Wingless
The doctor confirms that my father has seen the last twilight
from where he was lying, a place of stillness,
a place where life stops like a train.
At that point, he is fully broken—soul and body—
and he asks if I want his body customized for grief,
his body scarred from the shackle binding it, as my inheritance.
This body has sung a hopeful song into a requiem.
This body he says carried him this far, if not a Methuselah’s distance,
at least lived enough to constellate a tale far from what he was told,
what he read in the history books, about us,
about Africa, about mistaken identity—
what they said we were and we are not,
what they said we have and we do not have.
In the story his father told him, Africa is a free land.
What my history teacher taught me shows almost the whole world
agrees with grandpa. Do they know Africa’s kind of bird doesn’t fly,
doesn’t go beyond the cage? No, not close to the border.

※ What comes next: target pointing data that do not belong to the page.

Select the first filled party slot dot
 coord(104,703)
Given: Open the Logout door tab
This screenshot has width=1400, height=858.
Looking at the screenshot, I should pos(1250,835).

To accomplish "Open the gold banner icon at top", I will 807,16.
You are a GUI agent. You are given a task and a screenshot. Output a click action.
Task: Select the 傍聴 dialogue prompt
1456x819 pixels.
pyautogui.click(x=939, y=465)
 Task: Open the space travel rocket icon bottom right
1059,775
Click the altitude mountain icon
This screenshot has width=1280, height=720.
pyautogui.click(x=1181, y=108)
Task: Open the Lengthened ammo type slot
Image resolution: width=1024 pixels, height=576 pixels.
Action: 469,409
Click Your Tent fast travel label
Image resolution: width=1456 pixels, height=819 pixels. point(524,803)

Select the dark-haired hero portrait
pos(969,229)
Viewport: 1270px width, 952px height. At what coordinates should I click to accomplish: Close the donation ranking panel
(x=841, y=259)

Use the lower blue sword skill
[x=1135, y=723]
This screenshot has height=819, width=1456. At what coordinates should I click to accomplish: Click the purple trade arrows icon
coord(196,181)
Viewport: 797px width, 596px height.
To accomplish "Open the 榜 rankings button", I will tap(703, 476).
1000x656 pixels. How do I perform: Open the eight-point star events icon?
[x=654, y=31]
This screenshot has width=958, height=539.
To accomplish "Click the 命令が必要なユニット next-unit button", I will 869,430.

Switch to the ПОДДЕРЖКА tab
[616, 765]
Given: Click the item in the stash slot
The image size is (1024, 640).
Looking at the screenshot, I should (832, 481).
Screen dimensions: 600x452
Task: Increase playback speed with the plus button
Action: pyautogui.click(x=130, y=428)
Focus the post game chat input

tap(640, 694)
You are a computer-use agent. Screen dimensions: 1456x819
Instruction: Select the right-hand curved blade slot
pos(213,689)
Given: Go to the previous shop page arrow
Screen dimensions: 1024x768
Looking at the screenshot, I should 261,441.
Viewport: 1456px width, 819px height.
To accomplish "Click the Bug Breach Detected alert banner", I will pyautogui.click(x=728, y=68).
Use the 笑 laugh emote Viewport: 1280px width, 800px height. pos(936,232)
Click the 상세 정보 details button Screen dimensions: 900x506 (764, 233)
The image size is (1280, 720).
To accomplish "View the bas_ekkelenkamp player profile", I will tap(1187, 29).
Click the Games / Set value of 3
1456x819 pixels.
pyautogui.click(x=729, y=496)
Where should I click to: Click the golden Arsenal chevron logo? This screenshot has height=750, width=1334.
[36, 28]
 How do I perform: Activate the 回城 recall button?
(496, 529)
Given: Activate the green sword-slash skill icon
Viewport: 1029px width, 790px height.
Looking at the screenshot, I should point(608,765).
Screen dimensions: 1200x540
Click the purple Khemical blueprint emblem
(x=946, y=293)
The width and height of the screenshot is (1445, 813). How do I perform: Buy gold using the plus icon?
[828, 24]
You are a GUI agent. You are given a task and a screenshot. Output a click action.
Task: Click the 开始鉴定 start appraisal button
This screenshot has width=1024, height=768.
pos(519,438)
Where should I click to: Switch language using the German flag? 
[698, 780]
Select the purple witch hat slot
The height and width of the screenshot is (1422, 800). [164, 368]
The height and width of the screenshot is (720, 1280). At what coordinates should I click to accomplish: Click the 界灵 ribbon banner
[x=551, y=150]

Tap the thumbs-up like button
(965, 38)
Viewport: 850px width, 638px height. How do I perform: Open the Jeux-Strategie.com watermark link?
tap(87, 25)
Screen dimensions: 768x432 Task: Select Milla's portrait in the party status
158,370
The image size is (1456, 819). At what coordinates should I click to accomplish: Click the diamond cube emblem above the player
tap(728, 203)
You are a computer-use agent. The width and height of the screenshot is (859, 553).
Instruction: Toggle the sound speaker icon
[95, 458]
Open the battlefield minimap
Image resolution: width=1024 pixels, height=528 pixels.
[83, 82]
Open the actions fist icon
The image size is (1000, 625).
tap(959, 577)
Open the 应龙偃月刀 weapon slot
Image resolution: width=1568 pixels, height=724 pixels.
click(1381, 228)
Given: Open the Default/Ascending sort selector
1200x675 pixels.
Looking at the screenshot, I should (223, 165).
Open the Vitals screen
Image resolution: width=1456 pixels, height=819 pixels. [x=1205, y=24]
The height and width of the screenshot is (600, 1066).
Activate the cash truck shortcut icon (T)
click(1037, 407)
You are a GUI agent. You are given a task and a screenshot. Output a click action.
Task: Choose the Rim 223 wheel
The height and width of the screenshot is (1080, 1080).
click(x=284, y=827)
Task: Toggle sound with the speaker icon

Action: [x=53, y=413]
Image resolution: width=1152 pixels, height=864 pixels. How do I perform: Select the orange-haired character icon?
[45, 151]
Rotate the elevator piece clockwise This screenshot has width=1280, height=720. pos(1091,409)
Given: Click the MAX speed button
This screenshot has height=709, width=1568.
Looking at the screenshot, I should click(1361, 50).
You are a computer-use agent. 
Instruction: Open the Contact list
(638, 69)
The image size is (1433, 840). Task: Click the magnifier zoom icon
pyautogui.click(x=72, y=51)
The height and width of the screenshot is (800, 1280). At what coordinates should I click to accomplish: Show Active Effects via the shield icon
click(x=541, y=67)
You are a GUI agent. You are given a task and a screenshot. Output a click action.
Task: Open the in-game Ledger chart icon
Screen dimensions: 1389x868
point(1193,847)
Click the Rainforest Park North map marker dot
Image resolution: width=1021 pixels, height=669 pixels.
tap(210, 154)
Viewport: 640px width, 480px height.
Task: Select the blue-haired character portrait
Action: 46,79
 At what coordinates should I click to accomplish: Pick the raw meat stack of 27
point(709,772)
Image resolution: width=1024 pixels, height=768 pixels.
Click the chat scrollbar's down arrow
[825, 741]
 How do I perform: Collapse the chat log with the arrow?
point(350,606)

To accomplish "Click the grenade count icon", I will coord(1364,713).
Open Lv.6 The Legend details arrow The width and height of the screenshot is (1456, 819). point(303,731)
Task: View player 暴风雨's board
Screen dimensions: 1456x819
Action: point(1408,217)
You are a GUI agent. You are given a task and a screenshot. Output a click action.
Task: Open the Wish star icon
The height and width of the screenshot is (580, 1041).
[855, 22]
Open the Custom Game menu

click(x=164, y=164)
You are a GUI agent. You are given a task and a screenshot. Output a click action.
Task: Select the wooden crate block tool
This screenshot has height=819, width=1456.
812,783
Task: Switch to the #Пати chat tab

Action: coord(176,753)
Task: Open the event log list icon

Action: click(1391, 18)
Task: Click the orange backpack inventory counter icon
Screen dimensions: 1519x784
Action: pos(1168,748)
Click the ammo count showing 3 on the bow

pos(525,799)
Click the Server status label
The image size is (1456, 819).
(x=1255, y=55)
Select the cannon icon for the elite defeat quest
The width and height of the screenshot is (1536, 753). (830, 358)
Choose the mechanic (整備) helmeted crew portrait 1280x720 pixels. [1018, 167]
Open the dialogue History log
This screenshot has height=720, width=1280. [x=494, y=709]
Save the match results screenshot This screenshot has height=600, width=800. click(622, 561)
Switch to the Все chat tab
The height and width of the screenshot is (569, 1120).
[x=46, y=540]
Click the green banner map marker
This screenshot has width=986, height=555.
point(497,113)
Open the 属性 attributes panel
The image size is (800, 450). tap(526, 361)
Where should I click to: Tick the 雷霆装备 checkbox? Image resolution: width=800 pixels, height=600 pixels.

No, not when it’s Black, the colour they hate to see in the cloud.
Into a new era, the wor(l)d of God shapeshifts,
and everything high tech, even slavery, is now contemporary.
Like other children, in lonely little homes, tired of being caged,
weary of being wingless, at a point of war,
at a point of losing their identity, making paper planes,
I learnt freedom begins with art. And many times,
I’ve drawn the map of Africa on a paper plane, flown it deep
into the heavens for God to understand how much I want her free.